An earlier PR which attempted to solve the problem in a different way turned out to be a dead end, hence this new PR.

Problem summary

When processing large numbers of images, memory usage explodes because:

  1. Image buffers are stored in memCache and never released
  2. The entire source image is read into memory just to compute the cache hash, even when output files already exist

Solution

Two-part fix:

1. Persistent manifest cache (src/manifest-cache.js)

  • Stores image metadata in .cache/eleventy-img-manifest.json
  • Automatically strips buffers before persisting
  • Verifies output files still exist before returning cached stats

2. No buffer loading for production local files (in queue())

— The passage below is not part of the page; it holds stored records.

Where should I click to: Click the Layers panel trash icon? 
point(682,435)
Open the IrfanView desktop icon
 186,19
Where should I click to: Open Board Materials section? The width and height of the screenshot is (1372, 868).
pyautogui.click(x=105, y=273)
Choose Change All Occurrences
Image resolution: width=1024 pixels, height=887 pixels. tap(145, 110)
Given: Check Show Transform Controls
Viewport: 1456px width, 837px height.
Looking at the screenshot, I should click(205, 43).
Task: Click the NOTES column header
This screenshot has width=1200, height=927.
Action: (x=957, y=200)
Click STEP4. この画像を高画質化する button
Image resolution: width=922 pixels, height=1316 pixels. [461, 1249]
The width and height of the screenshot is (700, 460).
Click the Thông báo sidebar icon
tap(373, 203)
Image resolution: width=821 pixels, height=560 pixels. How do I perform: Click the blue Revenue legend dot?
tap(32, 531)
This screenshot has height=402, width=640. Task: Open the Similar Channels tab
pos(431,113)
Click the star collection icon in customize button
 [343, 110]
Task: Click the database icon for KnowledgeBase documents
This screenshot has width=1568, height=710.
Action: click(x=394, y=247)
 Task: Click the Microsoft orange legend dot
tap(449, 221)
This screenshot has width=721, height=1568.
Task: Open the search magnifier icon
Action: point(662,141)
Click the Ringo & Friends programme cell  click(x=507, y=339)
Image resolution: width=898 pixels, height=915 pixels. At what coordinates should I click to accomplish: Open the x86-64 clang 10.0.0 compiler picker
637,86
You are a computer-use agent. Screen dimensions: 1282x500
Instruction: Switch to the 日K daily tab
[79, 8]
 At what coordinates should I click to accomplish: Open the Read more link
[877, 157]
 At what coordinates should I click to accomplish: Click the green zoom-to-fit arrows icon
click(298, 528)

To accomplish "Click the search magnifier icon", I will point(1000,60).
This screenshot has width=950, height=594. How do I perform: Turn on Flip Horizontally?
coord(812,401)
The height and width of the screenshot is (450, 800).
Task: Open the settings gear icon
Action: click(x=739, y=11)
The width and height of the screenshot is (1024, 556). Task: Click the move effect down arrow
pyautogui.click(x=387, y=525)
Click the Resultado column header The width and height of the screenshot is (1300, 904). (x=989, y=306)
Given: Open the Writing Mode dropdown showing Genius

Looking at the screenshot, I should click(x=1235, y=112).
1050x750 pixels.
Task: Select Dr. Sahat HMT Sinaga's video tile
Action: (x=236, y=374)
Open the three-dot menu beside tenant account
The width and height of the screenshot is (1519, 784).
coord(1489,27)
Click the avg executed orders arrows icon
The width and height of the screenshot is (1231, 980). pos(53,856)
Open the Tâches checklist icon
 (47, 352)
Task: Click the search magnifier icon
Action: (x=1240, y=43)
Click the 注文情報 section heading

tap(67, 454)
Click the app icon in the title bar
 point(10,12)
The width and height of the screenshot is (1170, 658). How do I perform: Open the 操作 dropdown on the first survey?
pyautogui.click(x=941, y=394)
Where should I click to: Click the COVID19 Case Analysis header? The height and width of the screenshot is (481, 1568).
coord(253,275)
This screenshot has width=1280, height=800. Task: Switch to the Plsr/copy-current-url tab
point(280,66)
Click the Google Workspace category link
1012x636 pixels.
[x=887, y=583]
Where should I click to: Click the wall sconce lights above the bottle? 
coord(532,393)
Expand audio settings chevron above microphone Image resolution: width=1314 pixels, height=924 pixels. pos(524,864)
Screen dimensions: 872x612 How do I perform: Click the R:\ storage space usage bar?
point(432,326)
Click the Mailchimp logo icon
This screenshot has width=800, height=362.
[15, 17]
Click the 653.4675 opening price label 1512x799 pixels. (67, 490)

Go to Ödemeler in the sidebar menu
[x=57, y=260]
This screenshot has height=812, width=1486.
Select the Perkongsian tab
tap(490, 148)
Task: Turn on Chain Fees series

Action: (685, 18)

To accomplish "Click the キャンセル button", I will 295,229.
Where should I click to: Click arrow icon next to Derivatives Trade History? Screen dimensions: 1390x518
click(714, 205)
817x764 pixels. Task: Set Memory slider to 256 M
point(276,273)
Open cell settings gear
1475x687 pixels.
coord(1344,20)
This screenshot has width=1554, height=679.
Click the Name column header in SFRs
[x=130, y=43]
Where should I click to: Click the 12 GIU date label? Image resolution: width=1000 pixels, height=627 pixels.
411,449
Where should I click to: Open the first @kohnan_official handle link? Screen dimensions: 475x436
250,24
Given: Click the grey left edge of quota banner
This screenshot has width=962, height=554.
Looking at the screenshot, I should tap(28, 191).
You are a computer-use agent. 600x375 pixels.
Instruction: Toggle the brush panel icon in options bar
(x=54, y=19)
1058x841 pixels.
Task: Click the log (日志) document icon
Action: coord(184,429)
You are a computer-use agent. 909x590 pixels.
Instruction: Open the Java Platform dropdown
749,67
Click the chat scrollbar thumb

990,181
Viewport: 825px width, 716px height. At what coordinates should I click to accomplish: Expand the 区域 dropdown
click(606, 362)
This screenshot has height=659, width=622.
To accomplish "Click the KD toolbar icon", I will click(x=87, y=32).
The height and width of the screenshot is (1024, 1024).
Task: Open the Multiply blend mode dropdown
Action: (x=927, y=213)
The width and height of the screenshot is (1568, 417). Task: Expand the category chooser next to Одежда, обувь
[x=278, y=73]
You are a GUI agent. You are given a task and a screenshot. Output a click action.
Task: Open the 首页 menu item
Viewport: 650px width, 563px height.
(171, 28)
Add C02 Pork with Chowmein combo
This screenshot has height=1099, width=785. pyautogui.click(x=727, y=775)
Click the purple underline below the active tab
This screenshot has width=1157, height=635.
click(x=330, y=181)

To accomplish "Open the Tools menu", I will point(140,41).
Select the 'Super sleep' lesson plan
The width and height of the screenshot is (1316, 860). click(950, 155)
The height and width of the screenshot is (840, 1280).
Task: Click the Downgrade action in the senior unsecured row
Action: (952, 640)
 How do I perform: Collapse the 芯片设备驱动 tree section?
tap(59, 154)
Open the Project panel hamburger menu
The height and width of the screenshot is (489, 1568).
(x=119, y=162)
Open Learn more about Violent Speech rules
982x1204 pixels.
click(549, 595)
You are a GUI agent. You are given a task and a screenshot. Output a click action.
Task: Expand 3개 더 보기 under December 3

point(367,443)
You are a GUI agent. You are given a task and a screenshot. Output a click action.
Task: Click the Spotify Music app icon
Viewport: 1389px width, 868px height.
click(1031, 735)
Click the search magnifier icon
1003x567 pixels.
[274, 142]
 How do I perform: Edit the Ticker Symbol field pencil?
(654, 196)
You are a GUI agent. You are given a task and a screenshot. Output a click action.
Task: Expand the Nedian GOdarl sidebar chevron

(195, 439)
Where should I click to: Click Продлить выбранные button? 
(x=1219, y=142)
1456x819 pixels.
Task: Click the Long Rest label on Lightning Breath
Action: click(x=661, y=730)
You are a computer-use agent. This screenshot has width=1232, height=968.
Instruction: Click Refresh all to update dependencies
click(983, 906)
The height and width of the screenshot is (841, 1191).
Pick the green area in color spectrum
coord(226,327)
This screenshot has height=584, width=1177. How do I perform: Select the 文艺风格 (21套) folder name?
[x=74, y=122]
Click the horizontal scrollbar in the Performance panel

  • For local files in production mode, passes file path directly to Sharp instead of reading into a buffer
  • Source image buffer is never created, so there's nothing to leak

When the optimization applies

The new code path is used when ALL of these are true:

  • Source is a local file path (not a Buffer or remote URL)
  • Not in dryRun mode
  • Not in statsOnly mode
  • Not using transformOnRequest
  • Not an SVG file

Otherwise, falls back to existing behavior.

Files changed

  • New: src/manifest-cache.js — Persistent cache implementation
  • Modified: src/image.js:
    • Added ManifestCache import and singleton instance
    • Modified queue() to check manifest first, skip buffer loading
    • Modified getHash() to not store file contents in #contents
    • Added #canSkipBuffer(), #outputFilesExist(), hasLoadedBuffer helper methods
  • Modified: test/test.js — Added test to verify buffers aren't loaded

Manifest structure

{
  "./src/images/hero.jpg::abc123hash": {
    "mtime": 1705123456789,
    "size": 245678,
    "stats": {
      "avif": [{"format": "avif", "width": 400, "url": "...", ...}],
      "jpeg": [{"format": "jpeg", "width": 400, "url": "...", ...}]
    }
  }
}

Key is sourcePath::optionsHash. Buffers are stripped before storing.

Graceful degradation

  • If manifest is missing/corrupted: rebuilds automatically
  • If output files deleted but manifest exists: detects missing files and reprocesses
  • If image content changes: mtime/size mismatch triggers reprocessing

Performance impact

  • First build: Similar to before (slightly faster due to no buffer caching overhead)
  • Subsequent builds: Near-instant for unchanged images (just statSync + manifest lookup)
  • Memory: Constant regardless of image count (no buffers retained)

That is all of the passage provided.